Everywhere we can add density we are going to add density, and I think that’s a trend you’re going to see with the best assets. More people are going to want to be around the center of gravity, and usually that’s the best retail center because retail is really the engine that drives mixed-use. We also like other people making investments in our projects, so if you’re bringing in third parties that are doing some of these other uses, they’re spending hundreds of millions of dollars at your site and they’re making it more valuable.
REIT: How do you view the capital markets environment for 2014?
Glimcher: We really don’t have major debt maturities that we’re going to be dealing with. Even though rates have moved a little bit, you’re looking at rates that are probably 150 to 200 basis points below the 50-year average. We feel pretty fine about access to capital and about where rates are.
REIT: What do you look for with regard to your retail tenants?
Glimcher: We look at the retailers that do the highest sales per square foot, which means the customer is voting for them and those are the properties that we want to be engaged in and we want to pursue. We’re a very tenant-focused company and we try and grow our relationship with the highest-performing tenants. Lululemon, Apple, Sephora, J. Crew—they are the people that we want to do business with because those are the stores that you want to shop in.
When you look at a retailer, you want to be at the front end of their growth and not the tail end.
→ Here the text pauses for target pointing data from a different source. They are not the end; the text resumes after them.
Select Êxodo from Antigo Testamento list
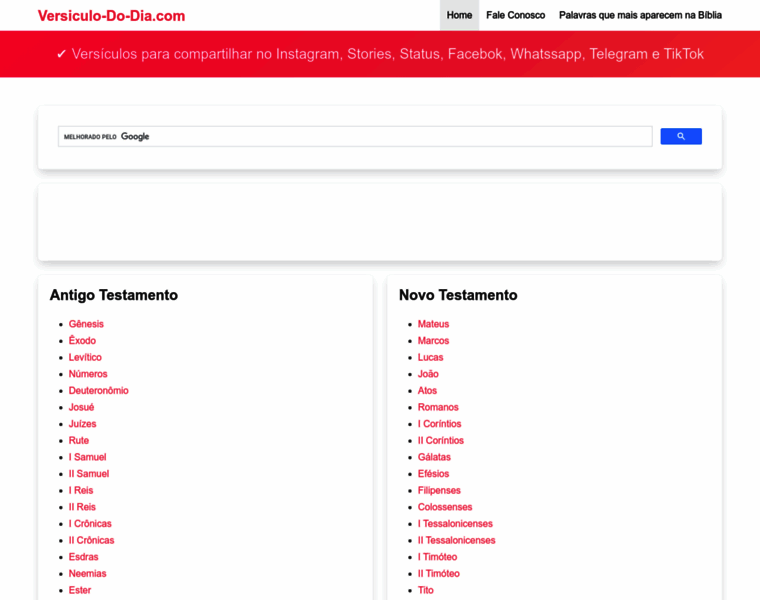82,341
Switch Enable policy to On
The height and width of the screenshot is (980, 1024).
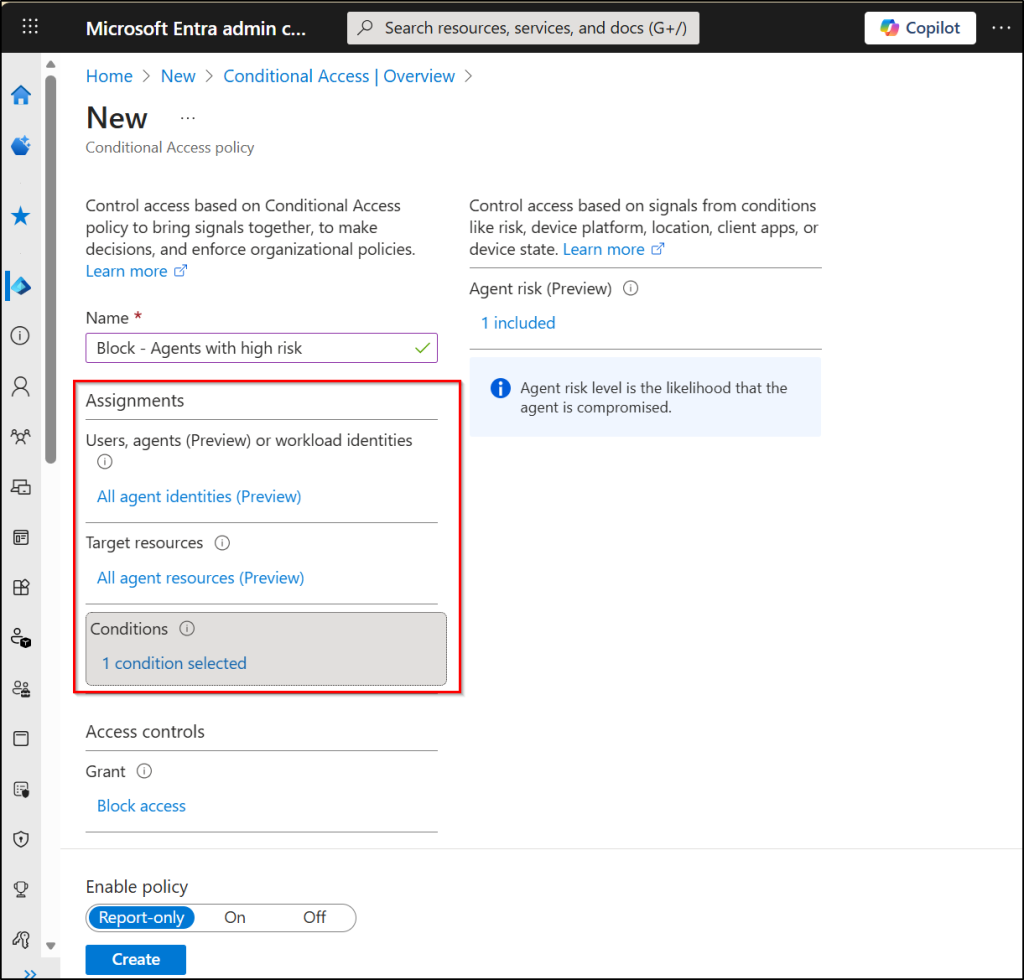click(x=234, y=917)
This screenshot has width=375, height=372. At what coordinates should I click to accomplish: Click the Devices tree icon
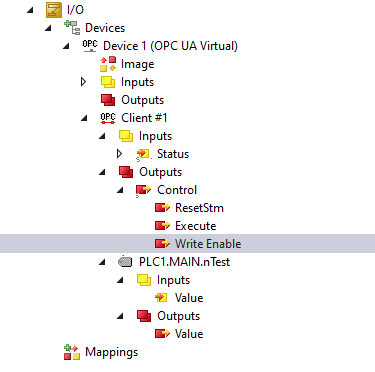click(72, 28)
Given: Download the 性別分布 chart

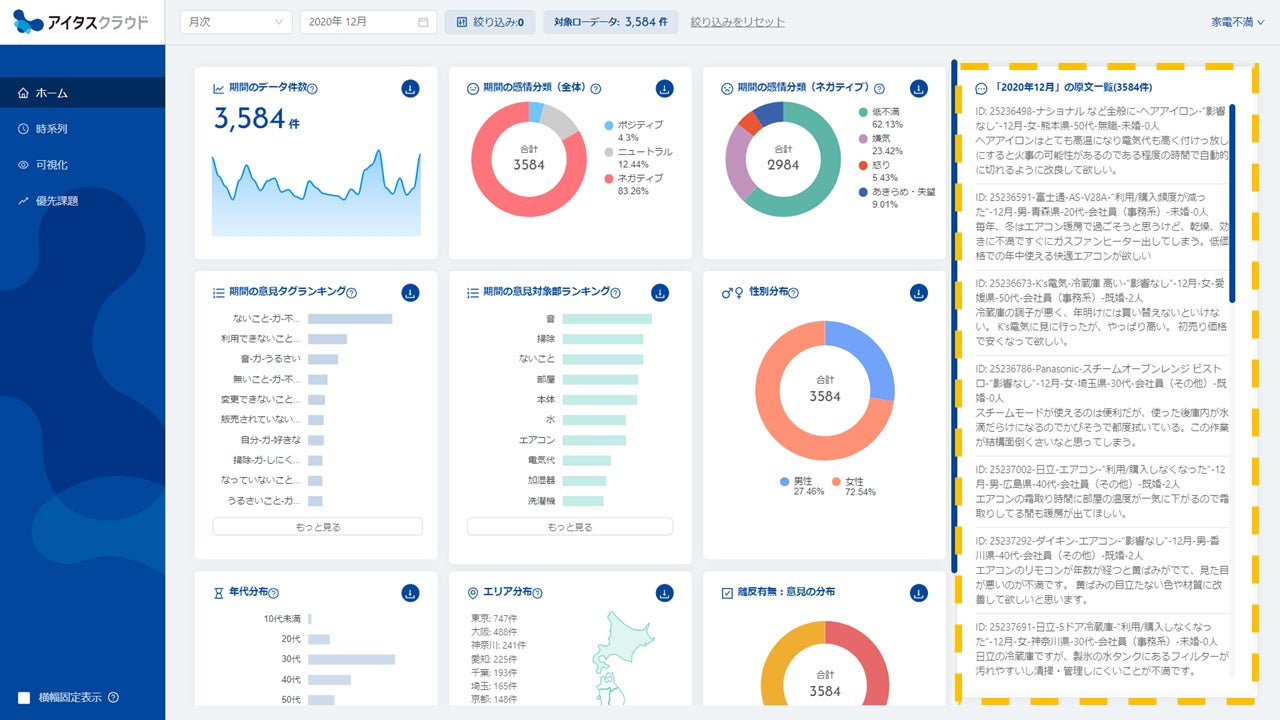Looking at the screenshot, I should coord(919,293).

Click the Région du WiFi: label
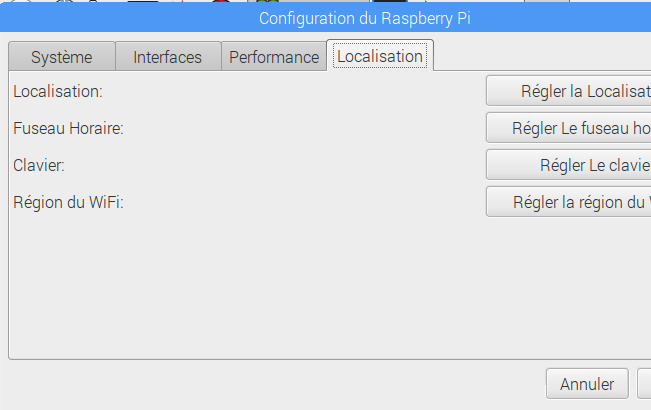coord(69,203)
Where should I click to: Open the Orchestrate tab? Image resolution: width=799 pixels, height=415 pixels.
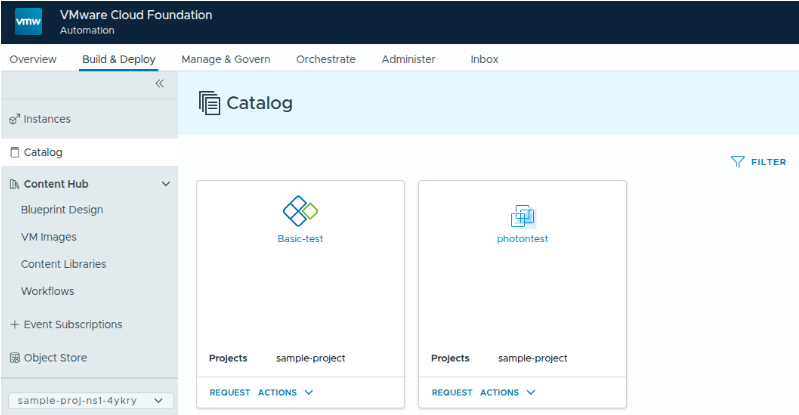(x=325, y=59)
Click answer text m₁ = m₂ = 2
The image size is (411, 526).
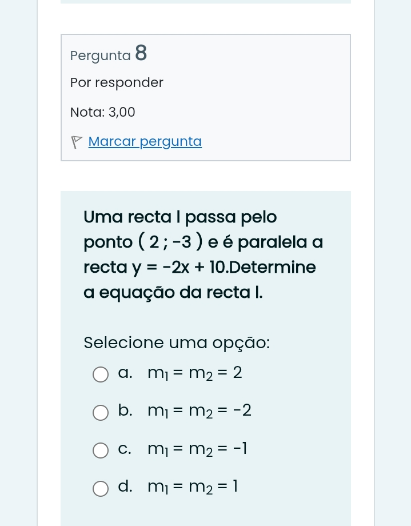tap(195, 373)
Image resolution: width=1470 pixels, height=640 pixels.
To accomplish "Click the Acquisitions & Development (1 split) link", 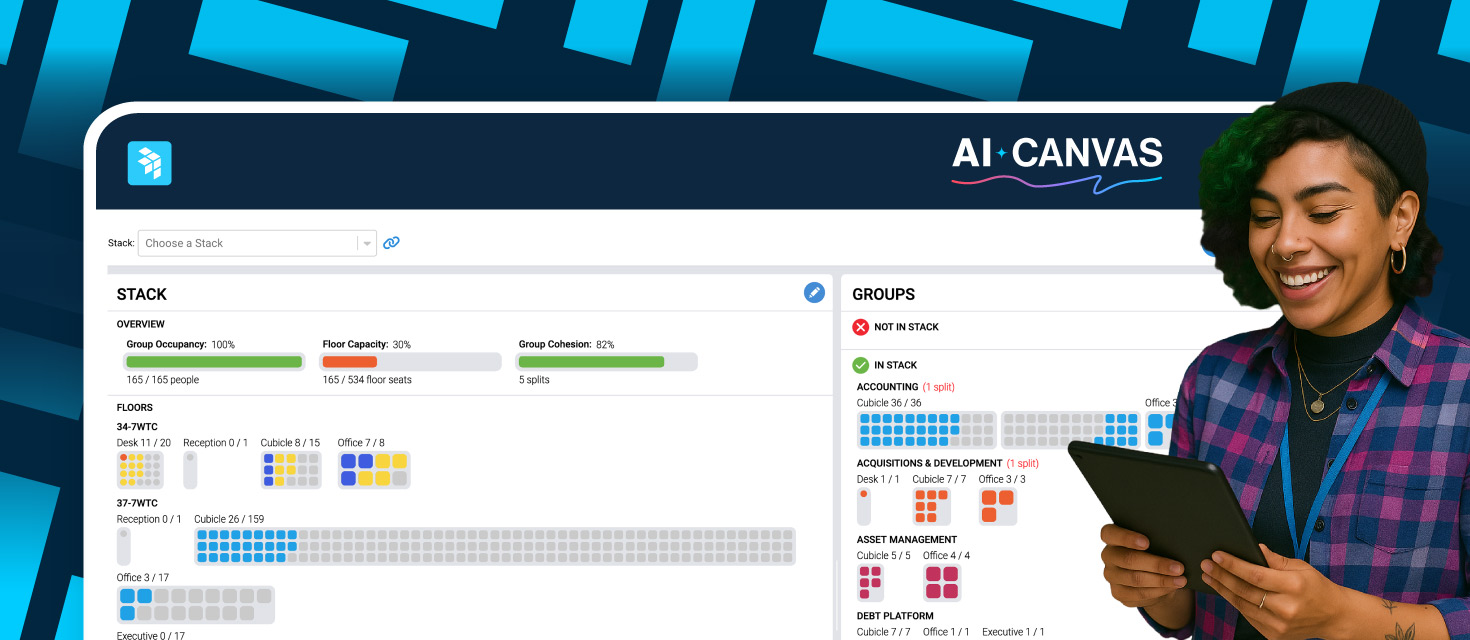I will [1022, 463].
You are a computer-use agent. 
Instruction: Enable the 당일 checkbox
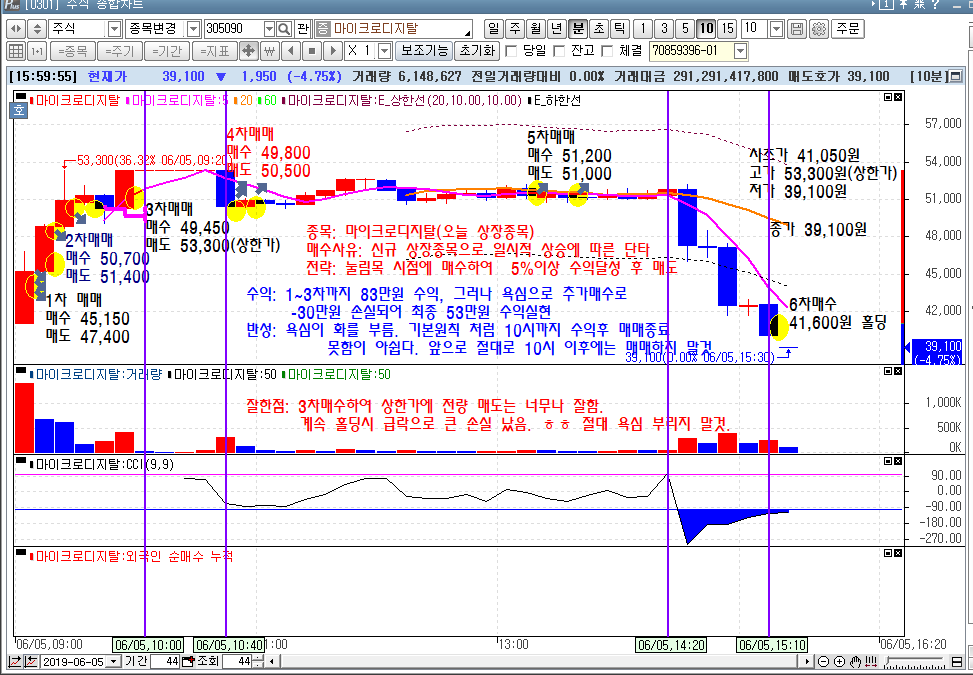511,51
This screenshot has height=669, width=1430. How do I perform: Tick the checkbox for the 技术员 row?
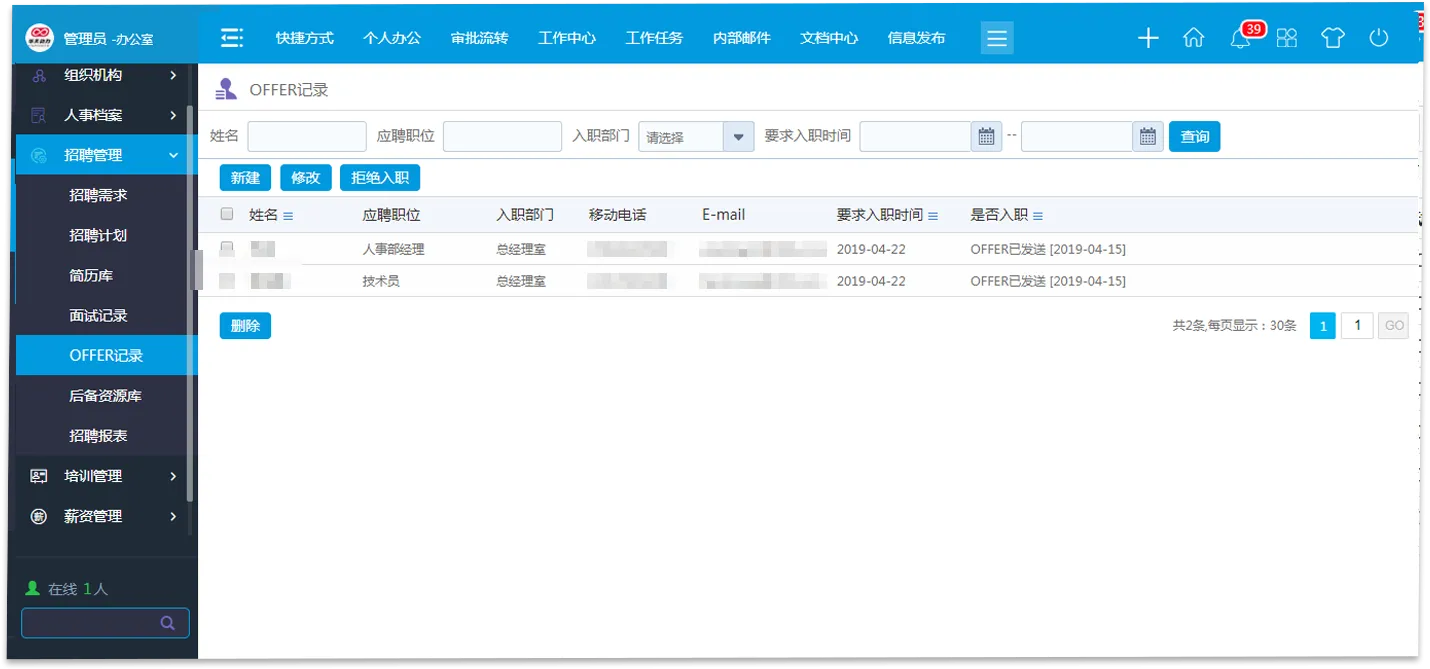227,281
We try to have a little exposure to a lot of retailers versus a lot of exposure to any one retailer, and I think we’ve learned over time that it’s great to have a broad relationship with someone, but eventually everyone gets stuck in the mud. We look at it as a big mutual fund that has exposure to lots of different retailers, and not everyone will make it and not everyone will excel. The goal is to catch a rising star before it fizzles out. When you look at a retailer, you want to be at the front end of their growth and not the tail end. We spend a lot of time trying to figure out whether we are we timing it right. One retailer we do business with, Restoration Hardware, has really reinvented [itself]. We did a 20,000-square-foot store with them, and at the time we did the deal, they had zero stores of the new format open. But we were a believer in what they were doing and we got out in front of it, and it was one of their first three big format stores.
REIT: With food-related tenants now accounting for an increased percentage of your overall portfolio, what trends are you seeing in this sector of the market?
Glimcher: Restaurants are getting smaller. They were getting super-sized, but I think people like them smaller, intimate, organic and local. So, we’re doing fewer chain restaurants and more regional restaurants. It’s a lot more work for us—it’s a lot easier for us to do 10 restaurant deals with one company. But if we find three regional companies and do three or four deals with each of them, and they are more authentic to the market we’re in, we think that’s probably better.
REIT: Lastly, what’s the biggest challenge you’ve faced as CEO?
Glimcher: Going into the recession was probably the biggest challenge I ever faced, and it happened right after I took over. It was not exactly what I had hoped for in my inaugural time, but I learned to focus on all the things that are in our control. I learned to stay positive and to play to our strengths. We continue to work on having a stronger balance sheet and upgrading our assets and having the right people who can operate this company in a strong or weak environment. We hope for a strong environment, but we’re certainly prepared for the worst.